The match, sure, was a nail-biter. Tens of thousands of words have already been written dissecting the South African game plan, extolling the physical commitment of the forwards and the ferocity of the backs' defence. The real reason South Africa won was that Francois Pienaar and his men were engaged in something far bigger than a game of rugby. They were fighting for a cause. And in Mandela they had a general they were ready to die for.

Of all sports rugby is perhaps the closest to war. You need skill - you need to shoot straight, run fast and think on your feet. (Joel Stransky, the one Jew in the team, showed skill in abundance and by scoring all South Africa's points he probably killed off once and for all the residual anti-Semitism that has long lingered in many Afrikaner - and some black - hearts.) But above all you need heart to win in top-class rugby, and because the South African team had the higher morale and the greater hunger, they did what England failed to do the previous week against New Zealand. Most rugby commentators would agree that, man for man, the South African team is no better than the English. They would probably agree too that, man for man, New Zealand are the world's strongest side. Few serious pundits gave South Africa much of a chance before Saturday's game. But they did a David on the All-Black Goliath because they kept the faith and they knew Mandela was with them.
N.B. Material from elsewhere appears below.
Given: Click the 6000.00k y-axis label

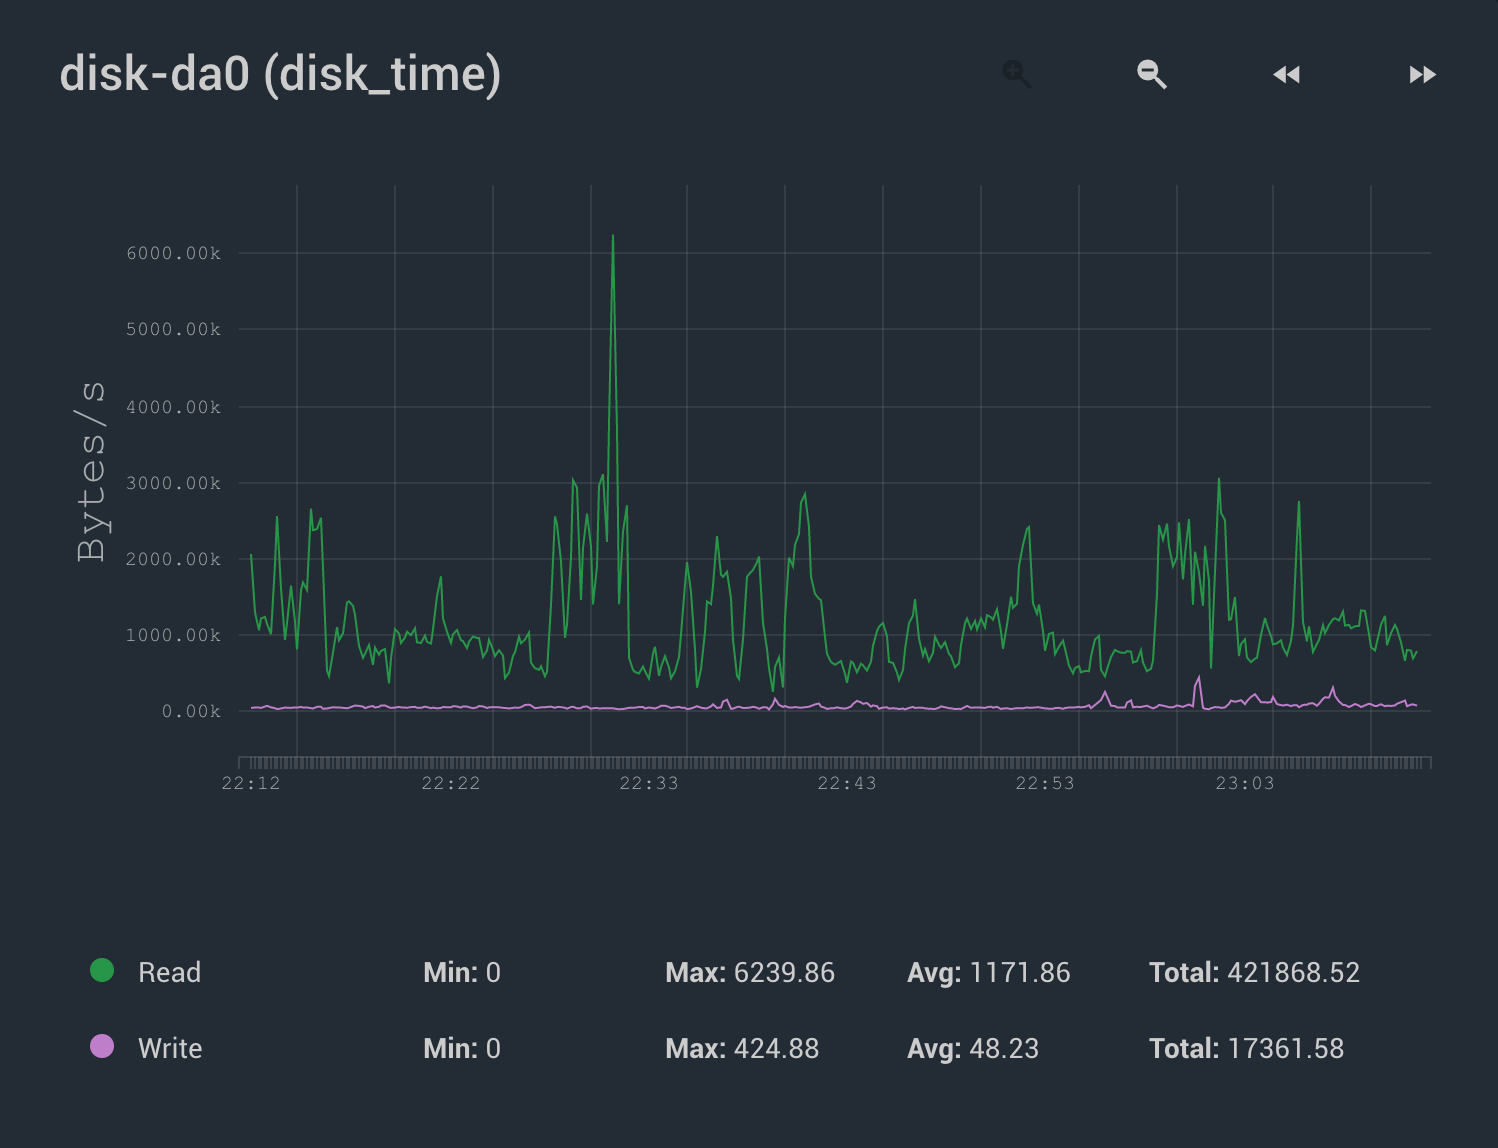Looking at the screenshot, I should tap(174, 254).
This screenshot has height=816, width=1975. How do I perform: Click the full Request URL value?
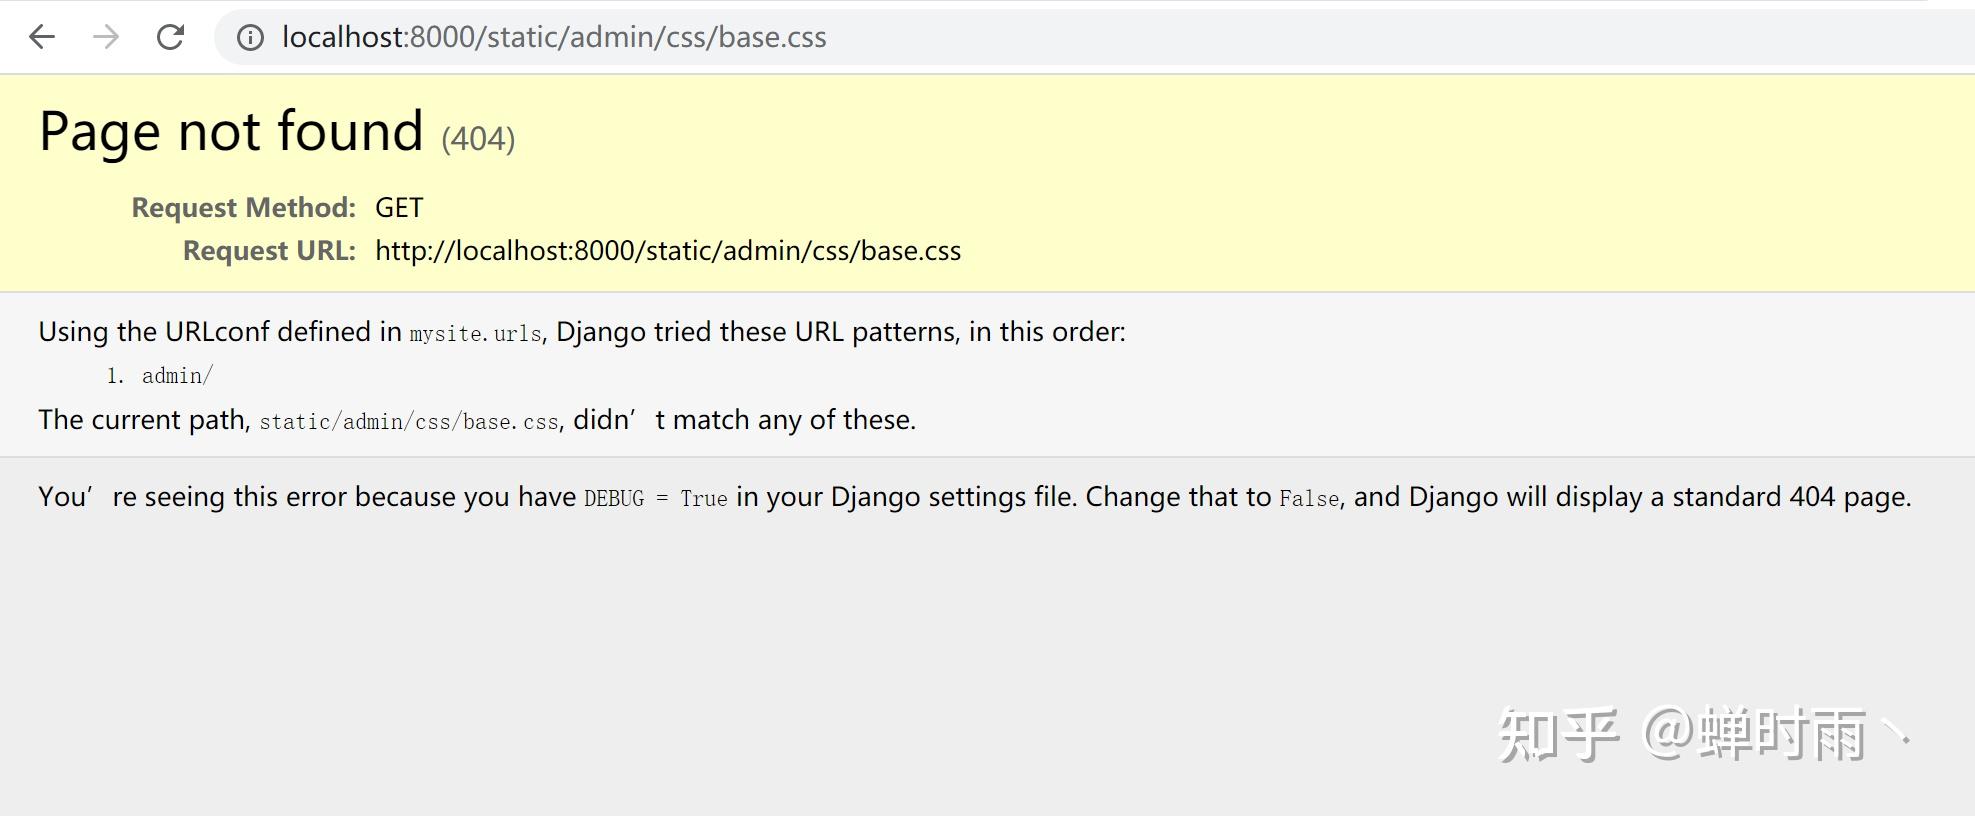click(668, 250)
Mandela, who wore the green Springbok cap to work all week, said before the match he had no doubt South Africa were going to win. He believed it with all the conviction of a man who spent 27 years in jail knowing, as he declared from the dock the day he was sentenced, that he would return. Pienaar said before the first World Cup game, the no less remarkable triumph against Australia, that his team were going to win it for one man, Mandela. After Saturday's game Pienaar recounted the exchange with his president on the winner's podium: "He told me, thanks for all we've done for South Africa. I reciprocated, telling him we could never have done as much as he's done for South Africa." Meanwhile the crowd at Ellis Park, 95 per cent of them white, bawled in chorus, "Nelson! Nelson! Nelson! Viva Nelson!" Out in Johannesburg's affluent white suburbs the black domestics rushed out on to the streets and shouted, "We've done it! We've done it! We've done it!"

What they'd done, all South Africans, was something much greater than the sum of the 15 parts who achieved the heroic feat on the rugby field. They were celebrating their first-year-of-democracy birthday party. Mandela's inauguration as president in May last year marked the end of 350 years of tyranny. That was a happy day for black South Africans, a day of mixed feelings for the white minority. Nelson was a great guy, but would the African National Congress, the "Communist terrorists" now in government, resist the temptation of bringing true the nightmare white South Africans had been taught by their masters to endure, that they would do unto us as we had done unto them? No. With each passing day the ranks of the Afrikaner far right diminished as the truth dawned: that the ANC was not going to take away their language, their land, their religion.

The relationship between Mandela and Pienaar has become the symbol of the extraordinary bond, deeper than politics, that has developed between black and white South Africans. Six years ago, when the brutish PW Botha was still in power, South Africa had the potential to become the bloodiest place o n earth. Blacks hated "the Boer"; they despised rugby, his sport. Whites feared the black man, battled viciously to stop him from ruining their sunny way of life.

A year ago, a few days before South Africa played England at rugby, Pienaar went to the Union Buildings in Pretoria, an anxious young man about to meet his president for the first time. The two emerged smiling, Mandela looking on with fatherly indulgence as Pienaar promised to learn the new national anthem, the old song of black liberation, Nkosi Sikelel'i. Since then they have met on numerous occasions, not least in Springbok dressing rooms before big games.

On Saturday the roles were reversed. Pienaar found himself, for 100 minutes, playing Father of the Nation. Mandela went to watch the match like countless boys in England watch football on Saturday afternoons, wearing his team's shirt with the number of his favourite player.

But let's not get too sentimental here. Mandela was playing politics. He sees his historic task during the four years that remain of his presidency to lay the foundations for South Africa's future prosperity. That means, to a great degree, persuading the whites they have a future in South Africa, that the rainbow nation is more than just a pretty slogan. Appalling economic inequities still linger; the murder rate remains seven times higher per capita than that of the United States; Mangosuthu Buthelezi and his right- wing Zulus continue to snarl menacingly from the sidelines. There's still work to be done before the country can be pronounced stable and secure. Wearing the green jersey, with its Springbok emblem so eloquent to Afrikaners of glories past, was a coldly calculated exercise in nation-building, a means perhaps of sweetening the pill ahead of measures that may hurt white taxpayers' pockets.

But it is a measure of the nobility of the man and his enterprise that he carried off the gesture as he did. Any other political leader would have come across as cheesy and insincere.

Mandela's performance on the rugby field on Saturday was a lesson to the world's politicians that it is possible to achieve a happy blend between pragmatism and principle. Pienaar, son of apartheid, teaches a fable of redemption and reconciliation. The 43 million South Africans - in Soweto, in Pretoria, in the Johannesburg suburb of Hyde Park - who danced together in celebration of Saturday's victory provided the unhappy people and the unhappy countries of the world with the consoling reminder that things change, sometimes for the better.